**Dataset excerpts:**
######

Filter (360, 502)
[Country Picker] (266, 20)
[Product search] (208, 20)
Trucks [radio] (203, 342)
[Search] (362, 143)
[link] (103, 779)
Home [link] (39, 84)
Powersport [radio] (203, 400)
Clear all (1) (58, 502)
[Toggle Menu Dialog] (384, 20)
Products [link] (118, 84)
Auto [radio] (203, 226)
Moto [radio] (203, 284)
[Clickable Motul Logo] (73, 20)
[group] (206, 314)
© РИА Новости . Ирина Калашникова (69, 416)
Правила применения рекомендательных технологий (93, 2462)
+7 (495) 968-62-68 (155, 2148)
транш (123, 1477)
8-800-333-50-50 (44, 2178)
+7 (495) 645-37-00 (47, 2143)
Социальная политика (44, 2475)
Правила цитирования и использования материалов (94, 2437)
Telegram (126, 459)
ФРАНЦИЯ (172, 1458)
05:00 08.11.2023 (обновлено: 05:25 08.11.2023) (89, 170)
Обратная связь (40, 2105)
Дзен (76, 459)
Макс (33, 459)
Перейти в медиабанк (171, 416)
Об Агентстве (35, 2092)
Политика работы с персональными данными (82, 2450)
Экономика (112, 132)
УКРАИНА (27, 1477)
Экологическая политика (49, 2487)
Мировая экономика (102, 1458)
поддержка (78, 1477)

######

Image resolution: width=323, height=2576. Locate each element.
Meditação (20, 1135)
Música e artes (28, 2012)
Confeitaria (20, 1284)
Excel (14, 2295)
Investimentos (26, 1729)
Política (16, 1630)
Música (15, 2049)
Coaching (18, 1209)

######

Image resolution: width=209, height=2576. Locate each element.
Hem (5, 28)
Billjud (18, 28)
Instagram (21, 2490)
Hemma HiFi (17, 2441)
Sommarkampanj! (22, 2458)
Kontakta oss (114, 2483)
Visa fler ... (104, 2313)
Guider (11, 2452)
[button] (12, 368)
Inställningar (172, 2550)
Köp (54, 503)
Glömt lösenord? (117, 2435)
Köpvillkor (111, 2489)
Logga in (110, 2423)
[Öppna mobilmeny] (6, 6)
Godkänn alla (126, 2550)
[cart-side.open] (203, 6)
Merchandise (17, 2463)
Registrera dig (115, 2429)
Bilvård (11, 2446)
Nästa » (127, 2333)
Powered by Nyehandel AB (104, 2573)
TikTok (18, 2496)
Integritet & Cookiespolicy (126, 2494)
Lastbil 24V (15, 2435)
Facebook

######

**Task directions:** Gather from the records above every line containing the string "resolution".

**The completed task:**
Image resolution: width=323, height=2576. Locate each element.
Image resolution: width=209, height=2576. Locate each element.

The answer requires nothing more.